Another reason for the large number of under-trial prisoners is the inordinate delay which sometimes takes place in the investigation of cases, with the result that the arrested persons who are remitted to judicial custody have to be kept in jail as under-trial prisoners. The delay in the investigation of cases takes place because quite often the police officials concerned with the investigation have to be deputed on other duties relating to problems of law and order. We have, in our earlier Report1, stressed the need for not diverting the investigating official to other duties. Such diversion, in our opinion, not only results in delay in the investigation but also entails in its turn failure of justice. It was observed by us in this connection:

"It is commonly said that the investigating agency now-a-days is not able to devote as much time as it should do to criminal cases pending in courts, because the police which constitute the investigating agency is over┬Čburdened with manifold other duties, including those relating to maintenance of law and order. We are of the view that those officials of the police who are concerned with the investigation of cases should, as far as possible, concentrate upon investigation and looking after the progress of the cases even after they are filed in court. They should not, as far as possible, be deputed for other purposes. Piecemeal recording of evidence and delay in the disposal of cases undoubtedly causes hardship to the accused, but more than that, it results quite often in wrongful acquittals.
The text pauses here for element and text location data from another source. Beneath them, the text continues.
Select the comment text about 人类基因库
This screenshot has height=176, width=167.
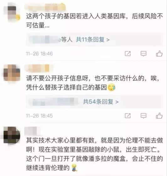coord(94,21)
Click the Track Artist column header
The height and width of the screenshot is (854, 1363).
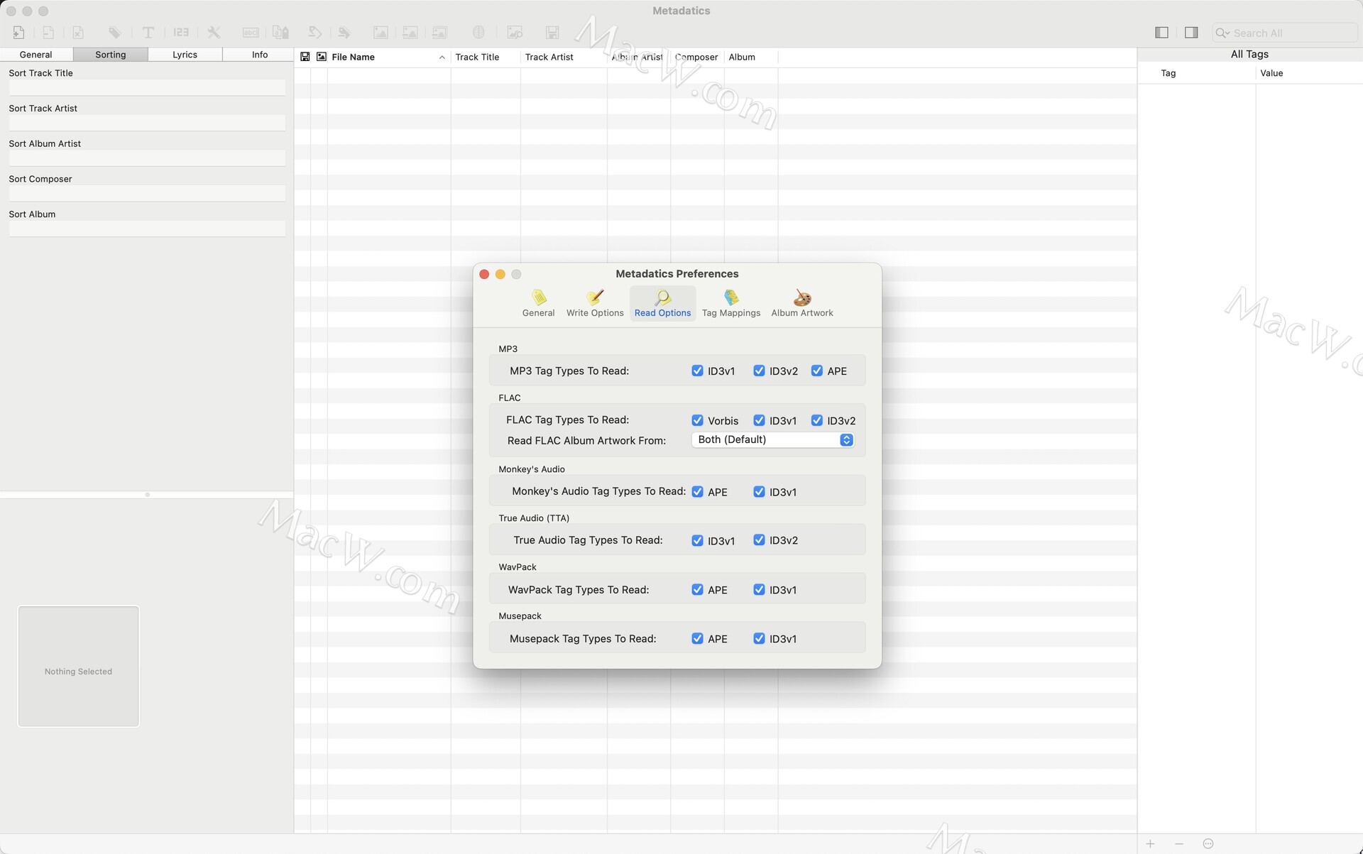549,58
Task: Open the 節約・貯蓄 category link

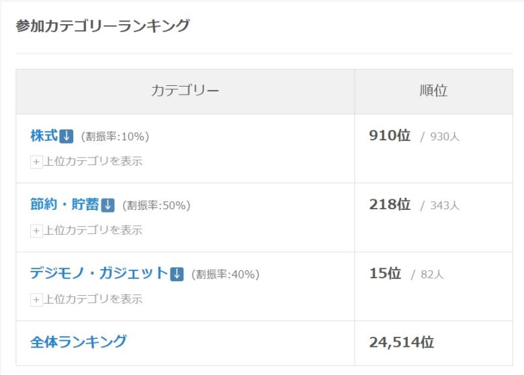Action: pyautogui.click(x=64, y=205)
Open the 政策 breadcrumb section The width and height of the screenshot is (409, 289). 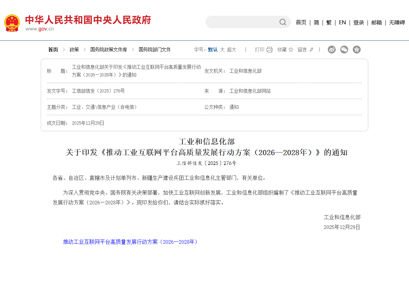(74, 50)
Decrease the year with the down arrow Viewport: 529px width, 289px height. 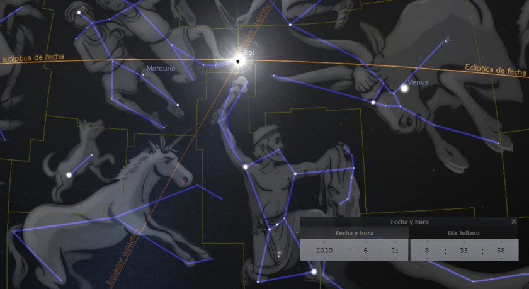pos(324,258)
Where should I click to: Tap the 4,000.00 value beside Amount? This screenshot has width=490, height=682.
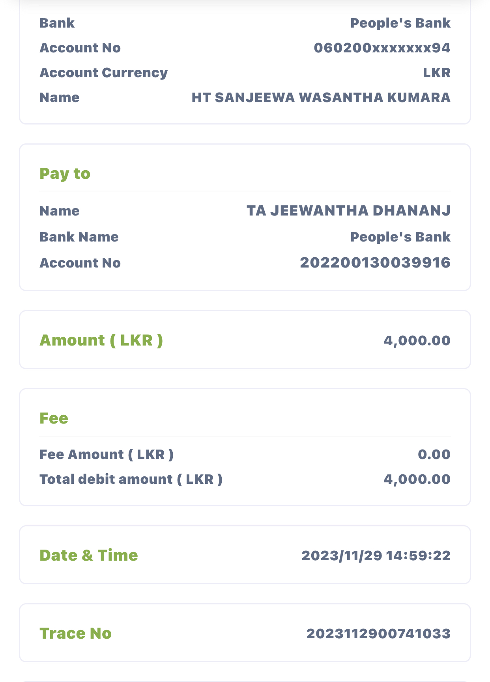click(x=417, y=340)
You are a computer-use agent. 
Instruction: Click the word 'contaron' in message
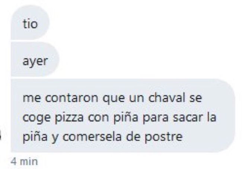(x=71, y=98)
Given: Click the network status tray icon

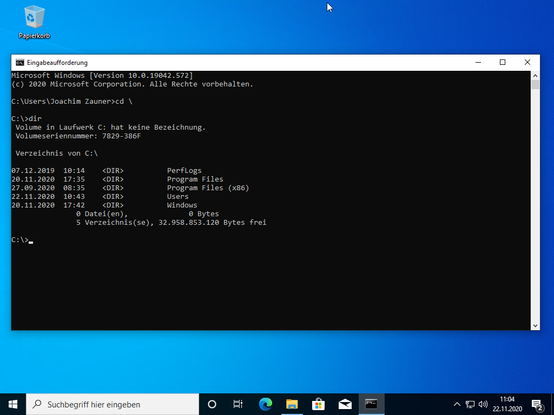Looking at the screenshot, I should point(470,404).
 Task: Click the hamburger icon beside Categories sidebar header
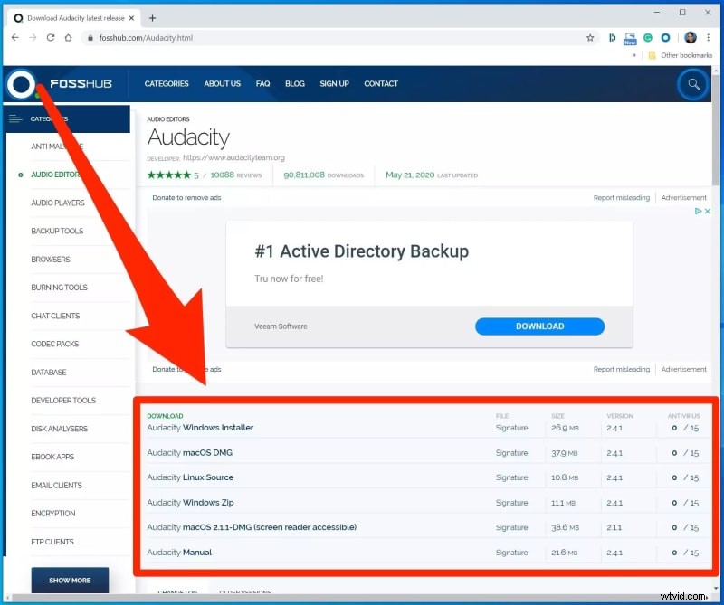pos(14,118)
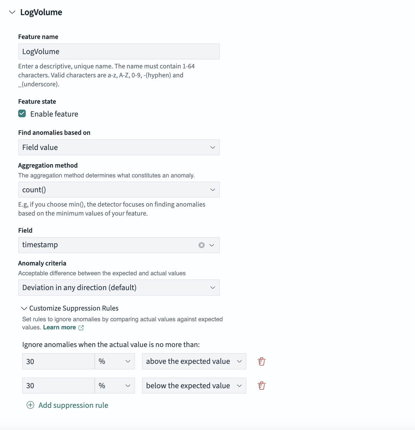Click the checkmark in Enable feature checkbox

(22, 114)
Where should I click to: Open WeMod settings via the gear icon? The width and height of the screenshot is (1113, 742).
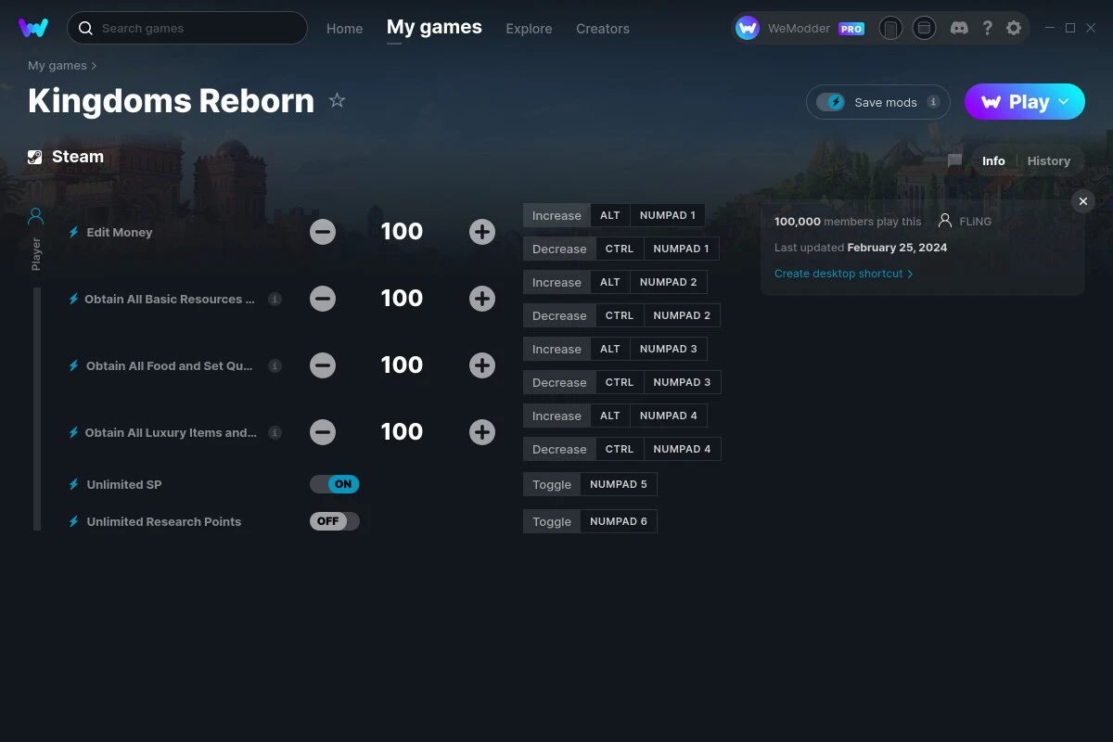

Wrongful acquittals are as undesirable as wrongful convictions. Both shake the confidence of the public in the administration of justice. The beneficiaries of wrongful acquittals are undoubtedly the anti-social elements. It is plain that wrongful acquittals would give incentive and provide encouragement to criminals and the enemies of society. It may have to be considered in the above context as to whether it is not desirable to separate the investigating agency of the police from that dealing with general problem relating to maintenance of law and order.

An investigating agency not burdened with other duties would not only ensure prompt and efficient investigation of crime, it would also help in the quick disposal of court case and prevent miscarriage of justice. It may be mentioned that the Law Commission presided over by Skirl Setalvad in the Fourteenth Report supported the idea of separation of the investigating agency. The question as to whether the investigating agency should be not susceptible to executive interference and for that purpose, be independent of the executive control may also need consideration".

1. 77th Report, paras.12.9 and 12.9A.